SHAHRIN AHMAD - The Shahgazer of the Orient
By Shahrin Ahmad
I lived in a township about 10 km from Kuala Lumpur, Malaysia. I started astronomy back in 1984 when I was just a curious 10-year old boy, and was awestruck by the tv series Battlestar Galactica! The very first telescope introduced to me was the 50mm 'toy' refractor. I still remember the very first object I observed through the telescope. It was huge and bright and I thought it was Venus. It's only after fiddling with the 'knobs jutting out the left and right side' of the tube, that I realized I was actually looking at an out-of-focus Sirius!
I am pretty much active in doing astronomy outreach to schools, universities and community since 1998. I was also invited as guest speakers on numerous talks, seminars and conventions.
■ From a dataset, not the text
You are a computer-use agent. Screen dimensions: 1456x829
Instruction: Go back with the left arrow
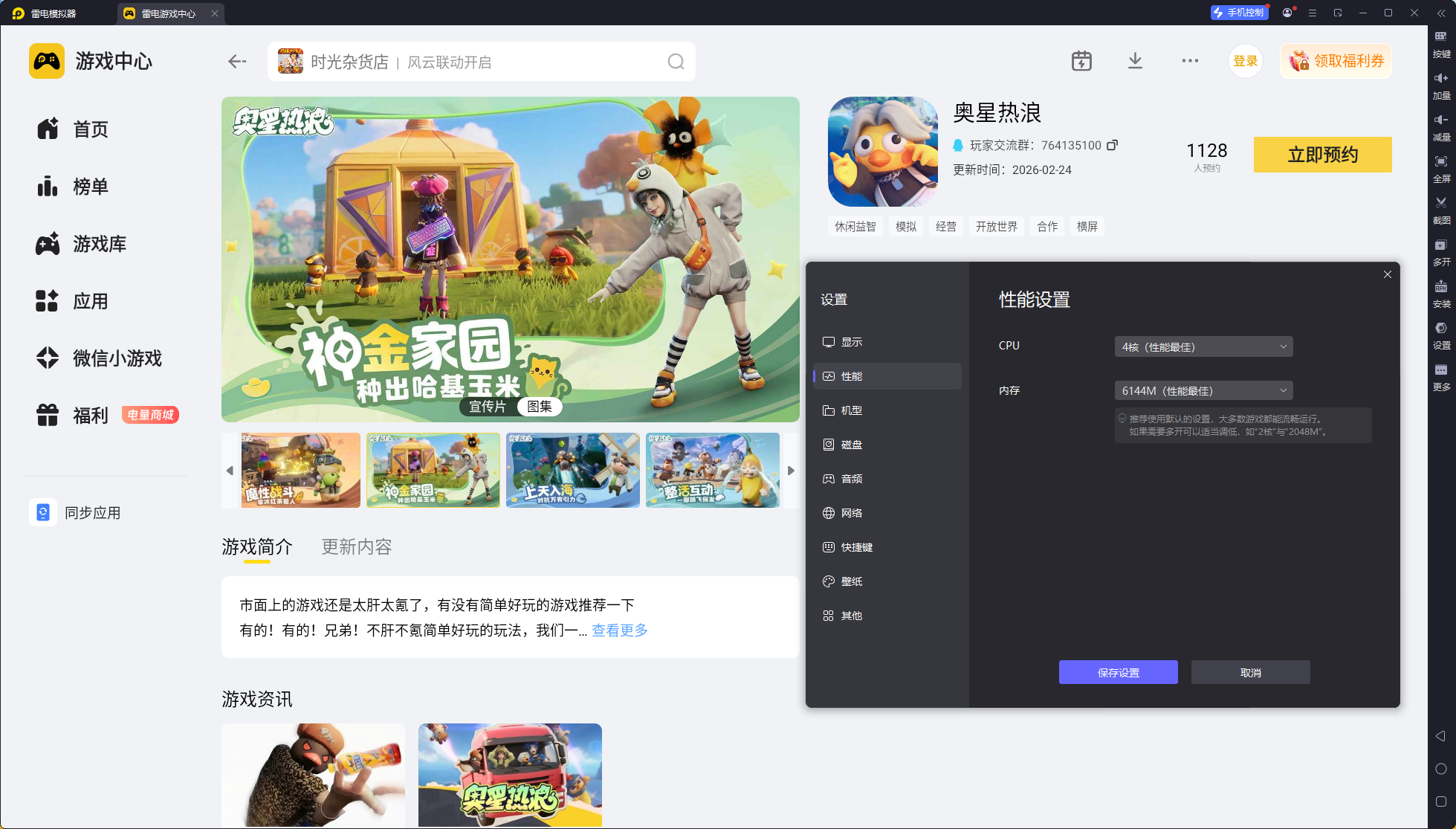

I am also the founder of my local astronomy online community, called Falak Online (www.falakonline.net) and is actively promoting the science and fun of astronomy to the public.
I am also an avid eclipse chaser. I flew over to Side, Turkey for the 2006 Total Solar Eclipse. In January 2009, I travelled to Anyer, Indonesia for the Annular Solar Eclipse and also to Hangzhou, China for the Total Solar Eclipse on July 2009. Yes, I got that eclipse fever bug!
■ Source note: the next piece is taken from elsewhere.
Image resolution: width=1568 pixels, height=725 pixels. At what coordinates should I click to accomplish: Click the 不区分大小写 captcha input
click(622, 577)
I visited Siding Spring Observatory, Australia in 2009 and was totally amazed with the dark sky condition there. The sky was full of stars, with the Milky Way blazing overhead and it was here that I finally experience the shadow effect caused by the starlights! That was the moment went I finally decided to get really down and dirty into astrophotography. I wanted to share all the fantastic objects in night sky, showing them what they've missed. What other ways that I can show them other than through astrophotography!
And so, in 2011, I've completed constructing my home observatory. Based on the roll-off roof design, it was an extension to my double-story house. Due to limited space, I have to placed it on the roof of my 2nd floor. And so this became my roof-top-roll-off observatory!
I am very much involved in computing. My background in Computer Science really helped in grasping all the new technology. Thus, my observatory became my lab in developing software systems to automate as much steps during imaging as I dare to go. Most of my scripts involved using software like MaxIM DL and ASCOM. It was fun experimenting and learning from many mistakes and pitfalls! Currently, I am the managing director of Equatorial Sky Innovations, a small company I set up to focus on developing astronomical control software.
Flashback to 2009, I came across several online telescope renting services and wondered how is it possible to 'rent' a 'telescope' online? It just doesn't make any sense to me at that time. However, out of curiosity, I subscribed to iTelescope (back then it was called GRAS) and began to do some simple shots using the Starter Trial account. I was certainly impressed with the ease of the overall setup of the service. I was even more surprise with its level of services. I remember during one of the sessions, the autofocus wasn't functioning and I emailed Support. To my surprise they replied almost immediately and even credited back my points!
I have so much fun and showing off to my astronomer friends how easy and time-saving the service was. In fact it was too easy, that some of them even said it throws away half the fun in astro-imaging and almost 'cheating'.
However, I look at it in a different way. Living under a tropical climate country, we rarely get a consistent clear night sky (from dusk to dawn). I always said to my fellow colleagues, "in Australia, they have 270 days of clear skies while back home, we have to endure 270 days of cloudy and unpredictable skies!". I wouldn't want to miss all those fantastic astronomical events, such as those magnificent conjunctions involving comets and asteroids, just because of some inconsistent weather pattern!
So, just like Einstein once said "In the middle of difficulty lies opportunity", what iTelescope provided was an opportunity. It saved so much time, yet provided with so many opportunities and valuable data sets, under such ideal condition that I will never get from my location. I don't need to worry about setting up the hardwares and softwares, let alone dealing with malfunctions and troubleshooting in the middle of an imaging run! I can now focus all my energy on getting the best results from the existing data sets. The final images still have an imprint of my effort in it!
Among my personal favorite was during the recent return of asteroid 433 Eros. I managed to compiled a series of images showing its rapid movement across the sky. Also during the close encounter between Comet Garradd (C/2009 P1) and M92. (See Shahrin's Blog for more images)
Telescope has already become my 'second' observatory, a complement to my home observatory. Just imagine some of the imaging sessions were executed during morning while I was quietly sipping coffee from my local coffee house or even during the all-too-often wet and rainy evening of Kuala Lumpur sky, and at times while my CCD was quietly collecting photons from my observatory, I do a quick logon into iTelescope, have a quick glance on objects unfavorable from my observatory and press the submit button!
Simply put, I have the whole universe open up at my fingertips thanks to iTelescope!